This is a wonderful light and creamy dessert just in time for St. Patrick’s Day! I have changed it slightly from the traditional recipes to reduce both the time to make and some of the calories. It is wonderful when you can have a dessert that is healthy and delicious while getting into shape for summer. We are having temperatures in the 50’s that make everyone prepare for spring. Unfortunately it will dip back down into the 30’s but we know spring is close by. In less than a week, I am starting Wegmans Eat Well Live Well program being sponsored by the company I am employed. The goal is to eat more fruits and vegetables plus increase your activity level. Hopefully between participating in this program plus making better choices with my calories will help get me back into disc golf and hiking shape! Do you have a tip or favorite way of getting ready for summer fun?
Now on to the dessert…
If you purchased a prepared crust, you can make this dessert in about 30-minutes. Just remember to take out the cream cheese to bring it to room temperature about 15-minutes before making the dessert. If you forget, then place the cream cheese in a bowl and cut it into smaller pieces. This will help it become soft while you are measuring the other ingredients.
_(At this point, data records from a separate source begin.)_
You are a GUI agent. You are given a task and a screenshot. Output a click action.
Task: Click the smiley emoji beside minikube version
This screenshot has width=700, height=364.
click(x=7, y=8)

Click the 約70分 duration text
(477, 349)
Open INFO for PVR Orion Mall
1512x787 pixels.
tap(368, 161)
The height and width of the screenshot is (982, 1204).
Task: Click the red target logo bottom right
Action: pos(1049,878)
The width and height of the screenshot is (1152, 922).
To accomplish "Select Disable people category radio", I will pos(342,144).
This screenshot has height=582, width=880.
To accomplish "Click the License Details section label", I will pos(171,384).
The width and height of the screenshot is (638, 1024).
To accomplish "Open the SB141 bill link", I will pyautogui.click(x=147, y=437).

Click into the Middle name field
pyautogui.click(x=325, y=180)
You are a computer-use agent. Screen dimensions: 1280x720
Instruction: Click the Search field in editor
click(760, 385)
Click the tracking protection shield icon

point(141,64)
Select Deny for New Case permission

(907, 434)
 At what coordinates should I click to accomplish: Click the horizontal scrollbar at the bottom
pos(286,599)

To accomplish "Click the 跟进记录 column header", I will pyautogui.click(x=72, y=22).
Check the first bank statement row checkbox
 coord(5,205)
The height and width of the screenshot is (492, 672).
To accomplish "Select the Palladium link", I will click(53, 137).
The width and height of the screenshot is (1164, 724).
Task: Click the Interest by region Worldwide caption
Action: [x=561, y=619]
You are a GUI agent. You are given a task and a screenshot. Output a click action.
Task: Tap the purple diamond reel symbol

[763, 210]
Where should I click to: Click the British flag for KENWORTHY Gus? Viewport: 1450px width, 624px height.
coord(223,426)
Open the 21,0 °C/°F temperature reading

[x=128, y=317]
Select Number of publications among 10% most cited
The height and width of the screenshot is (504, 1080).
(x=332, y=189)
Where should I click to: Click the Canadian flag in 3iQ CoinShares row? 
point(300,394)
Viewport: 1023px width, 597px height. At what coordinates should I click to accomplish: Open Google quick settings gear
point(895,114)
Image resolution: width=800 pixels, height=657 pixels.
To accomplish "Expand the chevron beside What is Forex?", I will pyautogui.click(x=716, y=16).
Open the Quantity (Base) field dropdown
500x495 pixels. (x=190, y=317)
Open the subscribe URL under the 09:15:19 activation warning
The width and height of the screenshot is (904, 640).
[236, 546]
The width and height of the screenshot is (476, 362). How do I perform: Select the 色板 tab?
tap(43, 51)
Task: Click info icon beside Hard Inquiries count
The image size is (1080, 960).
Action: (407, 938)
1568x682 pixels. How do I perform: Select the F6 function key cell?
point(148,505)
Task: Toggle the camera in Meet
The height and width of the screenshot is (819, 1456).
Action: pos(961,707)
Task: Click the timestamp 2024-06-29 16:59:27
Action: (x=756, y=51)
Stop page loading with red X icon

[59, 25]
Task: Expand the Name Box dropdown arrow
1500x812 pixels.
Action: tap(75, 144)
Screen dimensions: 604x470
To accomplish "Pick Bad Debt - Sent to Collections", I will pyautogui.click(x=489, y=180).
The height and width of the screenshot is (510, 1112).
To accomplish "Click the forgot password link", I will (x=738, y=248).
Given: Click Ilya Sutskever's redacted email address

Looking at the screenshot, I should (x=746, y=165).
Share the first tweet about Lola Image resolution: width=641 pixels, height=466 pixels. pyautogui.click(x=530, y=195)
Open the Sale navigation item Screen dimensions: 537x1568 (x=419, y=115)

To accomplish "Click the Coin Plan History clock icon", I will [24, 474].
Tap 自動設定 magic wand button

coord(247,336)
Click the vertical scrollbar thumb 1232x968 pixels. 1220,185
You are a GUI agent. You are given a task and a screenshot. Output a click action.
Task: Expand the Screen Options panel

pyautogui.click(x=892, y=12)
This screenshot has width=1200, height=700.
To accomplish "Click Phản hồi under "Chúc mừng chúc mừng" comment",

Ready Crust Graham Pie Crust, 9 ounces (I like the 2-extra servings size)
1 cup Powdered Sugar
1 (8oz) Cream Cheese, no fat
1 cup Cool Whip, no fat or low-fat
2 regular sized pkgs. Instant Pistachio, no-fat, no-sugar pudding mix
3 cups Milk, skim
Cool Whip, no fat or low-fat
Mix powdered sugar, cream cheese and cool whip; spread on graham pie crust.
Beat together pudding mix and milk until thick. Spread on top of the cream cheese layer.
Top with a layer of cool whip and chopped nuts. Refrigerate for at least a few hours before serving.